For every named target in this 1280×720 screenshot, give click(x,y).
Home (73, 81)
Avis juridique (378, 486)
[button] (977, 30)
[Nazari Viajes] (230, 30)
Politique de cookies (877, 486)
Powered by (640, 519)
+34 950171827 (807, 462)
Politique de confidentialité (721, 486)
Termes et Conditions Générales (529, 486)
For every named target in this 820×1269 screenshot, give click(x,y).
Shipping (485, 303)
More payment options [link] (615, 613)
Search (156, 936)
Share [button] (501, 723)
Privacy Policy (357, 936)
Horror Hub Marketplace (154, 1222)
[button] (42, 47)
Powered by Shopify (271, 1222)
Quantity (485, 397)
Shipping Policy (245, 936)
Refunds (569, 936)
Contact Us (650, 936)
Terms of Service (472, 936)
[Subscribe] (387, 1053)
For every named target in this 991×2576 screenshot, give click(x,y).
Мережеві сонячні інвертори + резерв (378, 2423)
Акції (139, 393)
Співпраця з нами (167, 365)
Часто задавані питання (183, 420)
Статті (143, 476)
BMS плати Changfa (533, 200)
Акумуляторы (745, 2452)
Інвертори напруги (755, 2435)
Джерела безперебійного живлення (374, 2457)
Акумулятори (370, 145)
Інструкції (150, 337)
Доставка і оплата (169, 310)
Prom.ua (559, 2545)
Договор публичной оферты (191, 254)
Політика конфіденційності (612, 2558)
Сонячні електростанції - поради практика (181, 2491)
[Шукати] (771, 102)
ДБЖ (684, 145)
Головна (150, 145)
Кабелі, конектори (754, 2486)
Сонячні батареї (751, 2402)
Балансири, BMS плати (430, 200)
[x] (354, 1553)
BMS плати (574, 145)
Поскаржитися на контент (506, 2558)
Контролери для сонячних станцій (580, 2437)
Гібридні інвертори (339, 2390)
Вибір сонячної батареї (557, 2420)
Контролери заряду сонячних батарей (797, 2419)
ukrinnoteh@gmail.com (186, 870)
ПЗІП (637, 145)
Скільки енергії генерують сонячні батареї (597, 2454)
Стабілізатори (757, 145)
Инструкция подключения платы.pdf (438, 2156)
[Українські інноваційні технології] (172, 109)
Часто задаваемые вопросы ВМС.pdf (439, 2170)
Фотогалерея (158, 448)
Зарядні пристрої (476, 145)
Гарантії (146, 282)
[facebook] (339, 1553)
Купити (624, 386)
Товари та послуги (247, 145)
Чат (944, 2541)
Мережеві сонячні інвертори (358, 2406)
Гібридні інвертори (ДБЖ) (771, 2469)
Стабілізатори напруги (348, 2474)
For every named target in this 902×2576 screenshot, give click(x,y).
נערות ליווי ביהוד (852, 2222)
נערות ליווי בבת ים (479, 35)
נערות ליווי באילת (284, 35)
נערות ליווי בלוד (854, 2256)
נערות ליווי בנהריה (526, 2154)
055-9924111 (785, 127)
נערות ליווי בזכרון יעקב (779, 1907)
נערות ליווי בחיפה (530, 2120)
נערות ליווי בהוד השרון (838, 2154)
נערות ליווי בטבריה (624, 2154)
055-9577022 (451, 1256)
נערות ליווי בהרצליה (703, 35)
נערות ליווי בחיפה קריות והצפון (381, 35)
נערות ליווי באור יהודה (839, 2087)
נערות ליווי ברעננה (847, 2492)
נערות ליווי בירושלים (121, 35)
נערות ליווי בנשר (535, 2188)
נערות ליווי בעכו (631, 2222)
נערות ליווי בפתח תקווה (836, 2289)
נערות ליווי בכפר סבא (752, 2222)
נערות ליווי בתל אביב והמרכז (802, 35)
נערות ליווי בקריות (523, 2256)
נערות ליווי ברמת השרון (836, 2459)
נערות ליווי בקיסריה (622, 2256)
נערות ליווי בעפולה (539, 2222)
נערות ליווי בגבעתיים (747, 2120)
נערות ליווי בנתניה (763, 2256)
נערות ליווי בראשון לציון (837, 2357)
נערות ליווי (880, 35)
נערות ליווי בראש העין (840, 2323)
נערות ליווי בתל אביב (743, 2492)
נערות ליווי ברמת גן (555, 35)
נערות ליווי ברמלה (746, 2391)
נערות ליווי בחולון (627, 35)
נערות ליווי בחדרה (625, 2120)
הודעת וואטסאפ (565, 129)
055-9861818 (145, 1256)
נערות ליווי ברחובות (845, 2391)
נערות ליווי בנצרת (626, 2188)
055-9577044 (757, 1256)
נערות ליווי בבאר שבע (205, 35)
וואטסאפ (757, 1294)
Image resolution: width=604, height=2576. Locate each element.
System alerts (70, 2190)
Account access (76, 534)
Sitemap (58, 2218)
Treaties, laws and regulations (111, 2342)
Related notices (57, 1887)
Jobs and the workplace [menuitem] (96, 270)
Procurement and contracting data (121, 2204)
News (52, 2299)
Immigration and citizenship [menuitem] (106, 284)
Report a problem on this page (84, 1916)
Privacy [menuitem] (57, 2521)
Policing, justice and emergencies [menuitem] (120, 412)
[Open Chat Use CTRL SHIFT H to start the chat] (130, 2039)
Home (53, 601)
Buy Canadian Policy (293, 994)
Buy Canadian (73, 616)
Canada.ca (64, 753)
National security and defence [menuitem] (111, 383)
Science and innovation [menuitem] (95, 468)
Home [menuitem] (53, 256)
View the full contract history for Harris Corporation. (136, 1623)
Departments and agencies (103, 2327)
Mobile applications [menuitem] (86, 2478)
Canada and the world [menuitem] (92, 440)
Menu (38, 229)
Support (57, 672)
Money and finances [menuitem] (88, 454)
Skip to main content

→ About this exercise:
Starting at the line with "נערות ליווי בחולון (627, 35)" and ending at the line with "Home (53, 601)", print each line of the listing above exactly, with no other lines.

→ Written solution:
נערות ליווי בחולון (627, 35)
נערות ליווי בחדרה (625, 2120)
הודעת וואטסאפ (565, 129)
055-9861818 (145, 1256)
נערות ליווי ברחובות (845, 2391)
נערות ליווי בנצרת (626, 2188)
055-9577044 (757, 1256)
נערות ליווי בבאר שבע (205, 35)
וואטסאפ (757, 1294)
Image resolution: width=604, height=2576. Locate each element.
System alerts (70, 2190)
Account access (76, 534)
Sitemap (58, 2218)
Treaties, laws and regulations (111, 2342)
Related notices (57, 1887)
Jobs and the workplace [menuitem] (96, 270)
Procurement and contracting data (121, 2204)
News (52, 2299)
Immigration and citizenship [menuitem] (106, 284)
Report a problem on this page (84, 1916)
Privacy [menuitem] (57, 2521)
Policing, justice and emergencies [menuitem] (120, 412)
[Open Chat Use CTRL SHIFT H to start the chat] (130, 2039)
Home (53, 601)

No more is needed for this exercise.